**INPUT ROWS**
————
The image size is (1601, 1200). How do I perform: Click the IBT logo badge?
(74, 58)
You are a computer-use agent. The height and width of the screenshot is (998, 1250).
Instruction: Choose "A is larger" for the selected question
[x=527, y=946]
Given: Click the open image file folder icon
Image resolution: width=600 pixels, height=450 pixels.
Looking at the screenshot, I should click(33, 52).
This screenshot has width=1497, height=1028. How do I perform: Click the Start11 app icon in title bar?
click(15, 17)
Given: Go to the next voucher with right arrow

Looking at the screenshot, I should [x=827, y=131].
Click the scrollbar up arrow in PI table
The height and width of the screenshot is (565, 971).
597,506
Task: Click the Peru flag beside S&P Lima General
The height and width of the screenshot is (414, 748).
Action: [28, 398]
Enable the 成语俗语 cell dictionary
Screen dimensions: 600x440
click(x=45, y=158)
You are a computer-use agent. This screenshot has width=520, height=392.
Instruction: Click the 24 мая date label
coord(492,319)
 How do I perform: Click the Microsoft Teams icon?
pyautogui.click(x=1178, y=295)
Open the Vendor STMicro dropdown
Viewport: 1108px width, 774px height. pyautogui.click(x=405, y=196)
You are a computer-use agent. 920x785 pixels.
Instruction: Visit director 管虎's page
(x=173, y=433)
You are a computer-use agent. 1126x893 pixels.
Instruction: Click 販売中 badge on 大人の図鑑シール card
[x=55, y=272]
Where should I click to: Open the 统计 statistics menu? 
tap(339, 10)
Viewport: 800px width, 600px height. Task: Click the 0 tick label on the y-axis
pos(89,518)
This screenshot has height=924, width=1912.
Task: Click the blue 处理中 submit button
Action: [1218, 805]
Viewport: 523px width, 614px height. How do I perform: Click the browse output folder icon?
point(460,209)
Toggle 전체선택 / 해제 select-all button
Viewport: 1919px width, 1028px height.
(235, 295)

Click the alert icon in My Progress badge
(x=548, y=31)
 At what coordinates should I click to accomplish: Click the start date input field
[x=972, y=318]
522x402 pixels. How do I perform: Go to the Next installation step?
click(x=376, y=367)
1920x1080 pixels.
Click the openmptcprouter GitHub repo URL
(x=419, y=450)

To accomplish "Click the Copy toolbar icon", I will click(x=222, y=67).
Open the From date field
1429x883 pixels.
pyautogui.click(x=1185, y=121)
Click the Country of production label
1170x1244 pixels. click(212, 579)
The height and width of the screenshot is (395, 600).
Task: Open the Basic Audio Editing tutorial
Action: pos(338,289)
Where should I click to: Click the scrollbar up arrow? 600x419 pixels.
————
**PROBLEM DESCRIPTION**
Reproduce the data verbatim, beginning with the line that contains "Click the scrollbar up arrow in PI table" and ending with the line that contains "Action: [1218, 805]", both of those lines included.

**ANSWER**
Click the scrollbar up arrow in PI table
The height and width of the screenshot is (565, 971).
597,506
Task: Click the Peru flag beside S&P Lima General
The height and width of the screenshot is (414, 748).
Action: [28, 398]
Enable the 成语俗语 cell dictionary
Screen dimensions: 600x440
click(x=45, y=158)
You are a computer-use agent. This screenshot has width=520, height=392.
Instruction: Click the 24 мая date label
coord(492,319)
 How do I perform: Click the Microsoft Teams icon?
pyautogui.click(x=1178, y=295)
Open the Vendor STMicro dropdown
Viewport: 1108px width, 774px height. pyautogui.click(x=405, y=196)
You are a computer-use agent. 920x785 pixels.
Instruction: Visit director 管虎's page
(x=173, y=433)
You are a computer-use agent. 1126x893 pixels.
Instruction: Click 販売中 badge on 大人の図鑑シール card
[x=55, y=272]
Where should I click to: Open the 统计 statistics menu? 
tap(339, 10)
Viewport: 800px width, 600px height. Task: Click the 0 tick label on the y-axis
pos(89,518)
This screenshot has height=924, width=1912.
Task: Click the blue 处理中 submit button
Action: [1218, 805]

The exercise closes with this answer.